No issues? {file: \"$f\", status: \"clean\"}" --output-format text
echo ""
done
Run it and examine the output. Then modify the script to add a cross-file integration pass that receives the per-file findings. Did the integration pass catch anything the per-file passes missed?
What you're learning: How to structure a multi-pass review workflow. The per-file passes give Claude full attention on each file. The integration pass looks at how files interact. Together, they catch more issues than a single-pass review of the entire diff.
Exercise 3: Vague vs Specific Criteria (Compare + Improve)
Start a Claude Code session and review any file in your project with a vague prompt:
Review this file. Be conservative and only report high-confidence findings.
Count the findings and note their quality. Now review the same file with specific criteria:
Review @path/to/file for these specific categories:
REPORT:
- Any variable accessed without a null/undefined check when the value could be absent
- Any user input that reaches a database query, file system operation, or shell command
- Any error from an async operation that is swallowed (caught but not logged or re-thrown)

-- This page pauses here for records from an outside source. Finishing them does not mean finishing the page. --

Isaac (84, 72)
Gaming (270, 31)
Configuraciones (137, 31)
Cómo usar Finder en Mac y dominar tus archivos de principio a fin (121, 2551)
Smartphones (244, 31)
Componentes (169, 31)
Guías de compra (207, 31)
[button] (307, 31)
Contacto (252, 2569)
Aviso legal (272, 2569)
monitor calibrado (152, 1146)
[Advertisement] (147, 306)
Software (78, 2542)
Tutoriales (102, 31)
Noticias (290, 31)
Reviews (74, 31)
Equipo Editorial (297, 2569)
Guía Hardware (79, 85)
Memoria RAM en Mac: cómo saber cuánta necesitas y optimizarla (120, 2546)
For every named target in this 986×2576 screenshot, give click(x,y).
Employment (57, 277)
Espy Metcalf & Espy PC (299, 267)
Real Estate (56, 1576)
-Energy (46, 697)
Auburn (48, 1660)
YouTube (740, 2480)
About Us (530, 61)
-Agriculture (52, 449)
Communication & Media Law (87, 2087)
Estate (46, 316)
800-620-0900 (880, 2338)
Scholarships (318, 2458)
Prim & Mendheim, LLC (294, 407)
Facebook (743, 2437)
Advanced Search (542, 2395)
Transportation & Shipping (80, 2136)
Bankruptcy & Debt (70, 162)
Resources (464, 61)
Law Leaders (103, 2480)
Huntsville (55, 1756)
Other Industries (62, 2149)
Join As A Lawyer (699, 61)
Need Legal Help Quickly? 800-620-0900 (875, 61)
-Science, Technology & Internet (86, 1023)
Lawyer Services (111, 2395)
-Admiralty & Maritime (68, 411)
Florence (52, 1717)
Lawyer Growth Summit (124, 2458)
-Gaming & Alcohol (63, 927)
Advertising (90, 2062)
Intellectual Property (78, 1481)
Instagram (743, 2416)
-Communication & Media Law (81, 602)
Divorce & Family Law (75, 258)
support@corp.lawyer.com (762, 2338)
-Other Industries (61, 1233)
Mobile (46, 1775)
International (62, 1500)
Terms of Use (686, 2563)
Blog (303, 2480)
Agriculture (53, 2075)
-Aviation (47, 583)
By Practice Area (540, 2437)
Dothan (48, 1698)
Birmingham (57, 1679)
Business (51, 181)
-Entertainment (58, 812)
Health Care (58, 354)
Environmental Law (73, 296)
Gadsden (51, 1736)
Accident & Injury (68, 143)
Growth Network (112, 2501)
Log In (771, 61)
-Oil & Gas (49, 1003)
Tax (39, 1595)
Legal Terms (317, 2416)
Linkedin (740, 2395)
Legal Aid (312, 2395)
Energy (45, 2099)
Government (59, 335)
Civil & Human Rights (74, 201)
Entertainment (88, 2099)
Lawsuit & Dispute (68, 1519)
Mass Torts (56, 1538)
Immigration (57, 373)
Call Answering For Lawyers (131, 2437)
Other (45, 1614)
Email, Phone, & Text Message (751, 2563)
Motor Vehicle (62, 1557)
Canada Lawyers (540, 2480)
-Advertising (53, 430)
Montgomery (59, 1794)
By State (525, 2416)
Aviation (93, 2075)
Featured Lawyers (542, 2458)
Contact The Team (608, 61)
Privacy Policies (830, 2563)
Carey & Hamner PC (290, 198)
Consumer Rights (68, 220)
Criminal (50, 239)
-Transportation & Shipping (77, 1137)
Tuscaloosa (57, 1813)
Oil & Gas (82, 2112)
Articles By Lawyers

- Any resource (connection, stream, handle) opened but not closed in error paths
SKIP:
- Style, naming, formatting
- Missing comments or documentation
- Performance unless O(n^2) or worse in a likely hot path
For each finding include: line number, category, description, and confidence (high/medium/low).
Compare the two outputs. Which found more actionable issues? Which had more false positives?
What you're learning: Specific criteria outperform vague instructions because they give Claude categorical targets instead of asking it to make subjective judgments about what is "conservative" or "high-confidence." This is a general principle for all Claude Code prompting: tell it what to look for, not how confident to be.